* What you should do *
Please format every line of the data below as a string in a JSON list, skipping blank lines.

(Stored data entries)
============================================================

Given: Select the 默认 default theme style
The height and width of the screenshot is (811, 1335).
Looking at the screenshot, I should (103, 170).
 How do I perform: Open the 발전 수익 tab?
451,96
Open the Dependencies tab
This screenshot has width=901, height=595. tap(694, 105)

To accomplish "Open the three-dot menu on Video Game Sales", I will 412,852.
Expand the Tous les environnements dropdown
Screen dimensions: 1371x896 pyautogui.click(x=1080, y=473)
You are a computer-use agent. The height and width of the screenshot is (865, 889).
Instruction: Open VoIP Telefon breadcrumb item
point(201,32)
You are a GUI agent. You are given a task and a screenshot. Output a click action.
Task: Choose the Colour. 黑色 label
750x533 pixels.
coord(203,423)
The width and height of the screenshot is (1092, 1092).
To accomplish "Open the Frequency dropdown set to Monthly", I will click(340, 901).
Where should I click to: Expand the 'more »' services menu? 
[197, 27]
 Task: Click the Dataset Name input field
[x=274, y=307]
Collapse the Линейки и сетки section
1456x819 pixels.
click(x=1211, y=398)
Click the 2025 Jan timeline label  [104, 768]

============================================================

* Reply *
[
  "Given: Select the 默认 default theme style",
  "The height and width of the screenshot is (811, 1335).",
  "Looking at the screenshot, I should (103, 170).",
  " How do I perform: Open the 발전 수익 tab?",
  "451,96",
  "Open the Dependencies tab",
  "This screenshot has width=901, height=595. tap(694, 105)",
  "To accomplish \"Open the three-dot menu on Video Game Sales\", I will 412,852.",
  "Expand the Tous les environnements dropdown",
  "Screen dimensions: 1371x896 pyautogui.click(x=1080, y=473)",
  "You are a computer-use agent. The height and width of the screenshot is (865, 889).",
  "Instruction: Open VoIP Telefon breadcrumb item",
  "point(201,32)",
  "You are a GUI agent. You are given a task and a screenshot. Output a click action.",
  "Task: Choose the Colour. 黑色 label",
  "750x533 pixels.",
  "coord(203,423)",
  "The width and height of the screenshot is (1092, 1092).",
  "To accomplish \"Open the Frequency dropdown set to Monthly\", I will click(340, 901).",
  "Where should I click to: Expand the 'more »' services menu? ",
  "[197, 27]",
  " Task: Click the Dataset Name input field",
  "[x=274, y=307]",
  "Collapse the Линейки и сетки section",
  "1456x819 pixels.",
  "click(x=1211, y=398)",
  "Click the 2025 Jan timeline label  [104, 768]"
]